Nigeria: Lateef Jakande's Indelible Footprints

3 March 2021

Since Second Republic Governor of Lagos State, Alhaji Lateef Kayode Jakande, LKJ, answered the call of mortals, it has been tributes galore. This is not surprising given his life of exemplary leadership that won him the reverence and goodwill of a vast majority of Lagos residents.

Babakekere, as he was fondly called, died on Thursday, February 11, 2021, at the ripe age of 91. So, while his death has been described as a great loss to the family and the nation, the rites of passage were also seen as celebration of a life that mirrored simplicity, integrity and outstanding achievements in journalism, politics and service.

Jakande touched and transformed many lives through his visionary leadership, selfless and spartan outlook to life.

As a journalist, he was a fearless and gifted writer. He rose to the position of Editor-in-Chief of the Nigerian Tribune and eventually became the first President of the Newspaper Proprietors Association of Nigeria, NPAN.

In politics and administration, Jakande modelled his leadership style after that of his political mentor, Chief Obafemi Awolowo, the Premier of the defunct Western Region between 1952 and 1959. He passionately pursued a people-oriented vision of leadership anchored on social welfare.

For instance, as the Governor of Lagos State between October 1, 1979, and December 31, 1983, he had transformed the key sectors of housing, public transportation and education. In housing, LKJ promoted affordable accommodation for the masses by building low-cost estates across different locations in the state.

He also pursued Awolowo's free education policy and built several new schools while upgrading old ones to absorb the army of new students in the state. No other regime has come close in the pursuit of the people's welfare in the state since then.

For the transportation sector, LKJ initiated a mass federal transit revolution which included a potentially game-changing metro line project which was truncated following the termination of his administration by a military coup on December 31, 1983. Many years after, most Lagosians continue to rue the loss of that project.

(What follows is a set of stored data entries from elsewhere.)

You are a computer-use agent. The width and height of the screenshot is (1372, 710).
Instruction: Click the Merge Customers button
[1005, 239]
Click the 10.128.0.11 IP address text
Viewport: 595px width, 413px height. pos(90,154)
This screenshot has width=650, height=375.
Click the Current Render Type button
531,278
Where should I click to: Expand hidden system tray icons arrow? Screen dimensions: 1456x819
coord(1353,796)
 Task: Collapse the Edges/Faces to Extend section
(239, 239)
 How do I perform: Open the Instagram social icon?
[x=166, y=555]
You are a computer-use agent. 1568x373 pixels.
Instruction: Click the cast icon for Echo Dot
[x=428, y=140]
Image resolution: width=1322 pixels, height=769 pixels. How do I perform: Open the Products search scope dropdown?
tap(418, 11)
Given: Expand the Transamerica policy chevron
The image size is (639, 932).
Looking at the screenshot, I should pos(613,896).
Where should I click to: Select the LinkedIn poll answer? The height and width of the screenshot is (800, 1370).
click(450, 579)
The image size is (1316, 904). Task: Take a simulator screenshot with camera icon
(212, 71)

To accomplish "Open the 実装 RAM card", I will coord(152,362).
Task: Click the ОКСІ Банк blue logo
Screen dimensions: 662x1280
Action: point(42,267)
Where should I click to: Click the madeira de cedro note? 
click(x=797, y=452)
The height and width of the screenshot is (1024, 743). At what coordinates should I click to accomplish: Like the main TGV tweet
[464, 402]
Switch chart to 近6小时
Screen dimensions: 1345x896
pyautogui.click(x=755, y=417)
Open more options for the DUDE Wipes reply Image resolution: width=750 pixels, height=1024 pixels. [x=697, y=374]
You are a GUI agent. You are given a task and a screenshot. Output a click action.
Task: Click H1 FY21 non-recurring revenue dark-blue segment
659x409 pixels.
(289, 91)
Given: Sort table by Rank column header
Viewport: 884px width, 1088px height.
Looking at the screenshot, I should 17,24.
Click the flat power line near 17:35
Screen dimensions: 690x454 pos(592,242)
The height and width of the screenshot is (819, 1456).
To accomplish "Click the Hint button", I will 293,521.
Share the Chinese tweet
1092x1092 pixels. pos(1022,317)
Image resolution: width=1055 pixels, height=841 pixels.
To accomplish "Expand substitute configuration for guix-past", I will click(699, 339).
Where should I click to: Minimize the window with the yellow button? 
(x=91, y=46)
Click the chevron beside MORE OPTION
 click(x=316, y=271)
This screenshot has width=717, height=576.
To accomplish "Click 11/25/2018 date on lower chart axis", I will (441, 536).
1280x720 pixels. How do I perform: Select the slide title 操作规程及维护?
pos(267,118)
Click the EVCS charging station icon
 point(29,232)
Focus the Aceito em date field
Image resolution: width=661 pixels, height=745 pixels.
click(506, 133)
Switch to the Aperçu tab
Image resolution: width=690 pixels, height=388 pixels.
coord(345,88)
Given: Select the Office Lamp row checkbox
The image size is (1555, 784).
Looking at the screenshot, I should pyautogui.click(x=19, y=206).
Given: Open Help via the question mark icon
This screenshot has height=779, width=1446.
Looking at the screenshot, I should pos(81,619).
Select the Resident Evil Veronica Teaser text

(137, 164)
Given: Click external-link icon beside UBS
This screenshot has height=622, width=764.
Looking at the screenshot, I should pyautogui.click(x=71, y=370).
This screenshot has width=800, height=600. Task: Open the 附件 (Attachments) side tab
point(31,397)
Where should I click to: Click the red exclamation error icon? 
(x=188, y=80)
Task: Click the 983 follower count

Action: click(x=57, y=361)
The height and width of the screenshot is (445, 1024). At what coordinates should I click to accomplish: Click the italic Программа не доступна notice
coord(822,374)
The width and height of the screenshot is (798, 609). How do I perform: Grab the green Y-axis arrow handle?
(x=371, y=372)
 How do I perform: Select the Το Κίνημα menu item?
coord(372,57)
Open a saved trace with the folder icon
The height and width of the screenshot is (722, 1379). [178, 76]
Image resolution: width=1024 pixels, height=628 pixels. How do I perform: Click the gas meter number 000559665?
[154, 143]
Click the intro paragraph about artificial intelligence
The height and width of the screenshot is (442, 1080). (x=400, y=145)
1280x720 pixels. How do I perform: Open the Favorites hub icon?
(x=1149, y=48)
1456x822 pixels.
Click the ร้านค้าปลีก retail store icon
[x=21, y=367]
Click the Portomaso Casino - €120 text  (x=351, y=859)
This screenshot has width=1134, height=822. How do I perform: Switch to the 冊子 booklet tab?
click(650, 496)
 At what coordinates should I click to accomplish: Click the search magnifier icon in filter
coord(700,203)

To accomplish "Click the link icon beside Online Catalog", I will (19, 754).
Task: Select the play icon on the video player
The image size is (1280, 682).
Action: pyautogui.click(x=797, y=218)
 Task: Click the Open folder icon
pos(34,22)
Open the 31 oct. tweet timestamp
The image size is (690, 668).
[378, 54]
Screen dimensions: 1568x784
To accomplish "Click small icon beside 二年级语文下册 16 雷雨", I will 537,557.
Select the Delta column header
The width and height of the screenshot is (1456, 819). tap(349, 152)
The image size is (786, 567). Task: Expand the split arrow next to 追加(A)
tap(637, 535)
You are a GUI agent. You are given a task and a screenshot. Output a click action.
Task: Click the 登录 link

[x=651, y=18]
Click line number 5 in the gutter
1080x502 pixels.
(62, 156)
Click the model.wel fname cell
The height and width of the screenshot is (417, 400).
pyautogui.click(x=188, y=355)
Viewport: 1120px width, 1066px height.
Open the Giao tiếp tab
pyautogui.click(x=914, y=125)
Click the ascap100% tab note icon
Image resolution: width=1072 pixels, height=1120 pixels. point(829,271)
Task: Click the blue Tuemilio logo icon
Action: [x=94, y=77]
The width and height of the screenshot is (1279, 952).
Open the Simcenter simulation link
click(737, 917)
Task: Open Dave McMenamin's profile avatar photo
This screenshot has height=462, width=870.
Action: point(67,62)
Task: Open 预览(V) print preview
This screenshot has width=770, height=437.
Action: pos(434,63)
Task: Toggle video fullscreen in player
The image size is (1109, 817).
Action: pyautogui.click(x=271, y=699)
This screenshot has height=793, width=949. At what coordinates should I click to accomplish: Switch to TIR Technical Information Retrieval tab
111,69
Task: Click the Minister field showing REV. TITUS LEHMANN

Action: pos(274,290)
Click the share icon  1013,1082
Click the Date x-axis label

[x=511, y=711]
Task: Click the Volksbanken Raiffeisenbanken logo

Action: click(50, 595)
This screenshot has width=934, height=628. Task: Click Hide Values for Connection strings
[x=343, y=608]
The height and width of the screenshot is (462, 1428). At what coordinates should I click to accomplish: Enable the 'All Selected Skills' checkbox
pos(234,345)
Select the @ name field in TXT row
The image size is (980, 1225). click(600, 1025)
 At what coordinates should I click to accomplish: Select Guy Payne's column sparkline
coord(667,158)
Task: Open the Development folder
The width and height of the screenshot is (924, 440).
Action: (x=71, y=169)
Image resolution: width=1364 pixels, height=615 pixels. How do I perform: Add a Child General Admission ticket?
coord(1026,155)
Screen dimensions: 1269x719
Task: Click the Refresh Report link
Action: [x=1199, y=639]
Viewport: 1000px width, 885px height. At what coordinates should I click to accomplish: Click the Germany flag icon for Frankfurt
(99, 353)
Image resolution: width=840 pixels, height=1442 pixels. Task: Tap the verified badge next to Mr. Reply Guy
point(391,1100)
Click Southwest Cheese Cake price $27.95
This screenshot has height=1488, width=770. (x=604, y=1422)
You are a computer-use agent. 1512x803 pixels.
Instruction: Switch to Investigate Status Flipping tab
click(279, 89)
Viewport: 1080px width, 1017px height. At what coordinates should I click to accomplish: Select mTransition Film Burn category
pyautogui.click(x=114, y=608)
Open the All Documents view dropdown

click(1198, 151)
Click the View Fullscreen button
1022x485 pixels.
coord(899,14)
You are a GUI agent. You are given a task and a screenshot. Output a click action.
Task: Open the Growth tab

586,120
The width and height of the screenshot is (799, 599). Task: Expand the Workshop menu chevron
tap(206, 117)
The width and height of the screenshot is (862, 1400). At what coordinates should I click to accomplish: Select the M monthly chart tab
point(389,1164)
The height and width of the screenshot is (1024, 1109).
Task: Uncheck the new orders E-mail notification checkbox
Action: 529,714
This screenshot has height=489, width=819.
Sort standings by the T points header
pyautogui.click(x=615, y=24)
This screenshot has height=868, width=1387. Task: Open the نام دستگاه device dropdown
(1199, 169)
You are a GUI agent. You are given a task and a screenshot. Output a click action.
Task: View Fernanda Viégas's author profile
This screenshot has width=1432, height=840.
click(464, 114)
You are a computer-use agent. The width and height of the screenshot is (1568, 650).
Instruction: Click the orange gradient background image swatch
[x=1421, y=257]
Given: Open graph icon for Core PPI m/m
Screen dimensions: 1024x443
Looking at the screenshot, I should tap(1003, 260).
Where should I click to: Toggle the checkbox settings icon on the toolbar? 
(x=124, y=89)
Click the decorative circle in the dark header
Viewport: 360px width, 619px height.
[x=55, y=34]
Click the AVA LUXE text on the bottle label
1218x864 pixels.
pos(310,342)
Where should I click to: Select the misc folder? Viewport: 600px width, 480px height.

Under his administration, Lagos State witnessed the kind of infrastructural development that remains unrivalled to date. His performance as governor became a reference point and benchmark for successive elected and appointed public office holders in the state, though some will argue that his foray into the late General Sani Abacha's cabinet as Works and Housing Minister fell short of expectation.

As we join millions of Nigerians to mourn his passage, we remember the words of the eminent entrepreneur, academic and author, Prof. Pat Utomi, that the solid landmarks left behind by LKJ in his four-year foray assures that his name "has become a non-perishable item."

We hope that a new era of people-oriented leaders will reopen in Nigeria soon.